Criados em boa parte no campo das Beiras, lembrávamo-nos de quando essa harmonia comunitária por lá prevalecia. Mas também estávamos conscientes de como o individualismo e facilitismo a tinham exterminado, sobretudo da década de 90 em diante.
Encantados com o subsistir dessa saudosa solidariedade, entregamo-nos a uma cavaqueira, no português familiar a todos e no crioulo badiu a que as senhoras recorriam, entre elas, sempre que uma nova observação ou piada se impunha.
Na sua companhia, contemplamos o cume bicudo a dobrar do Pico de Antónia (1394m) o ponto mais elevado da ilha, terceiro de Cabo Verde, cerne de um parque nacional homónimo.
Se bem que, neste caso, o homónimo tem que se lhe diga. Quando mais investigamos mais constatamos o quanto divergiu o nome do zénite de Santiago.
O Contexto Histórico e Semântico Instável do Tecto de Santiago
Fontes supostamente credíveis explicam que, desde cedo, o monte foi tratado por Piku D’Antoni por ter sido uma das primeiras elevações de Cabo Verde registadas pelo navegador genovês António da Noli, ao serviço do Infante Dom Henrique.

**Instruções**
**A.** De acordo com o texto sobre o Pico de Antónia, a que navegador se atribui um dos primeiros registos do monte?
**B.** Prossiga o texto sobre o Pico de Antónia a partir do ponto em que termina.

**Dados apresentados**
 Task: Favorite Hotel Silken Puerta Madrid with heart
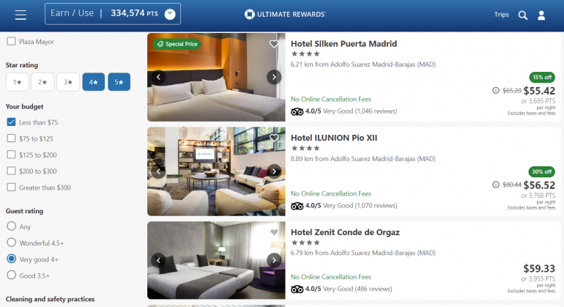(274, 44)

**Respostas às tarefas**
**A.** Ao navegador genovês António da Noli, ao serviço do Infante Dom Henrique.

**B.**
Ao longo do tempo, foi referido em documentos e até em letras do cancioneiro popular cabo-verdiano. Nuns, surge como de António. Noutros, no feminino.
Algures no decorrer da história de Santiago e do respectivo tratamento vernacular, o povo terá mudado o género do seu descobridor. Rodeados de mulheres santiaguenses, anuímos.
Gilda, uma delas, está atrasada, a mais de uma hora e meia a pé de São Jorge dos Órgãos, a vila a que nos convinha regressar. Damos-lhe boleia, descemos a montanha à conversa e entregamo-la à sua vida.
Logo, subimos a um tal de Miradouro de Tancon. Debruçados sobre o seu parapeito generoso, voltamos a admirar o Pico de António e os vizinhos, agora, de oeste para leste, frontais e, como tal, mais definidos e destacados.
Com o deslumbre renovado, retomamos o caminho. Chã de Vaca fica para trás. Alternamos entre os municípios de São Lourenço dos Órgãos e o contíguo de São Salvador do Mundo quando um monumento natural de Santiago reclama um desvio às profundezas de Leitãozinho.
Pé di Polón: em Busca da Maior Árvore de Santiago
Descemos a vertente imediata. Sobre a oposta, encontramos o colosso vegetal que buscávamos, o Pé de Polião, em crioulo, Pé di Polón, um embondeiro ou sumaúma (Ceiba pentandra) endémico celebrado como a árvore suprema de Cabo Verde e uma das mais antigas.
Nessa altura, já com alguma folhagem, a árvore-da-lã pendia sobre o talvegue. Sustinham-na raízes colossais que ondulavam vertente abaixo, sedentas dos lençóis freáticos que a curta época das chuvas de Santiago desdobrava.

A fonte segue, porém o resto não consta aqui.